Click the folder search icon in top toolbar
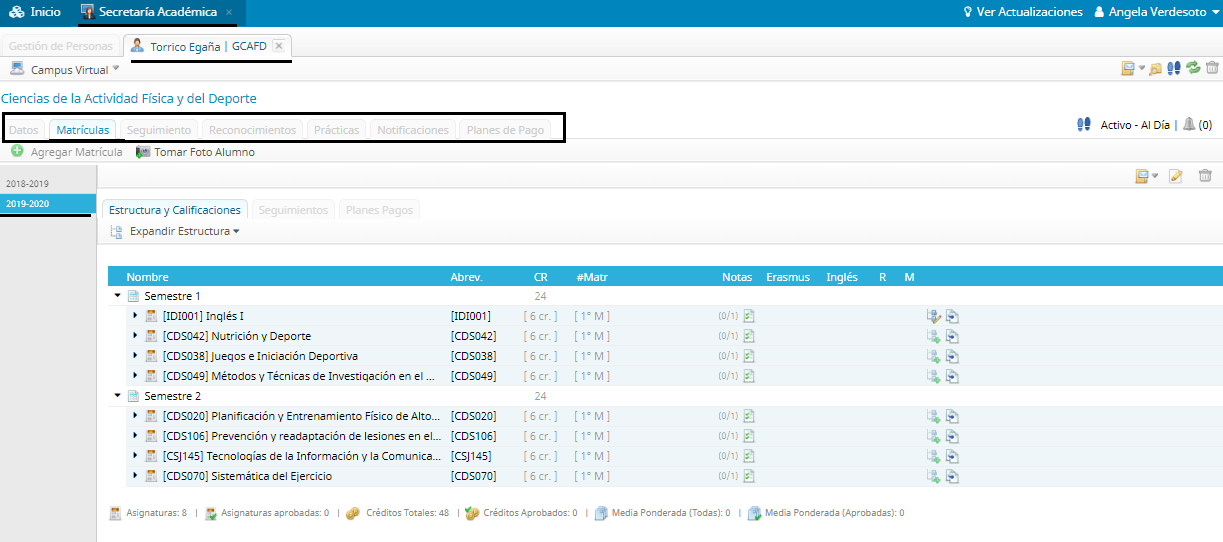Image resolution: width=1223 pixels, height=542 pixels. point(1155,68)
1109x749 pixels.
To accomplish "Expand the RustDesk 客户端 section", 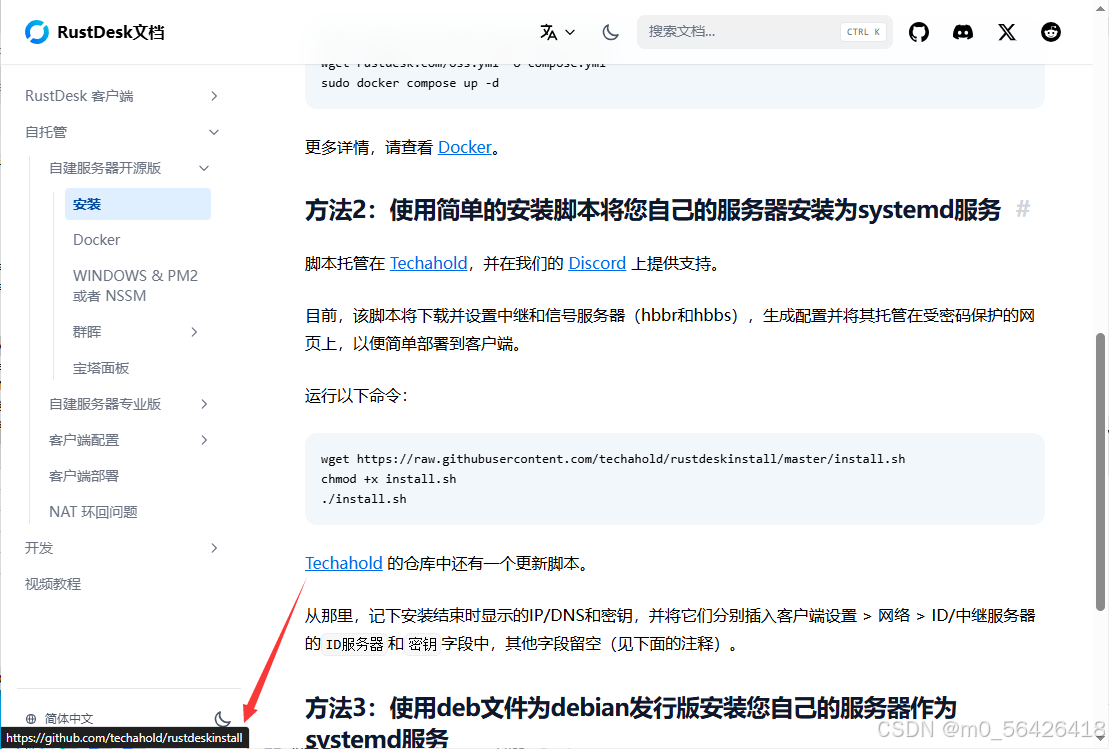I will click(x=214, y=96).
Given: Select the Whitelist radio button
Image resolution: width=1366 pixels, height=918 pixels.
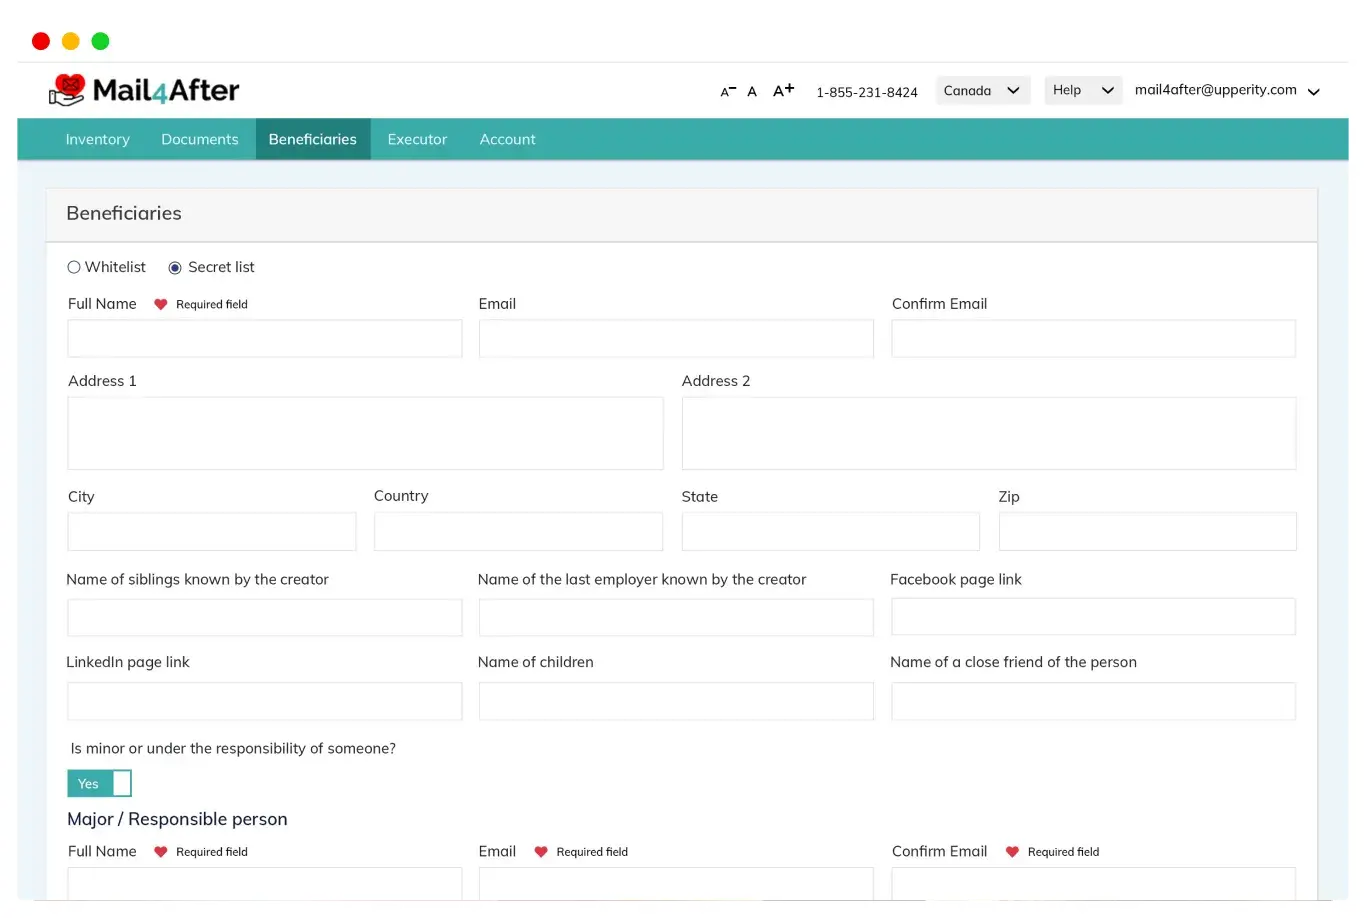Looking at the screenshot, I should (74, 267).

**Work required:**
A word-for-word copy of the lines from the one with "Given: Select the Whitelist radio button" through the final line of the listing above is the whole answer, and it contains no pictures.

**Reply:**
Given: Select the Whitelist radio button
Image resolution: width=1366 pixels, height=918 pixels.
Looking at the screenshot, I should (74, 267).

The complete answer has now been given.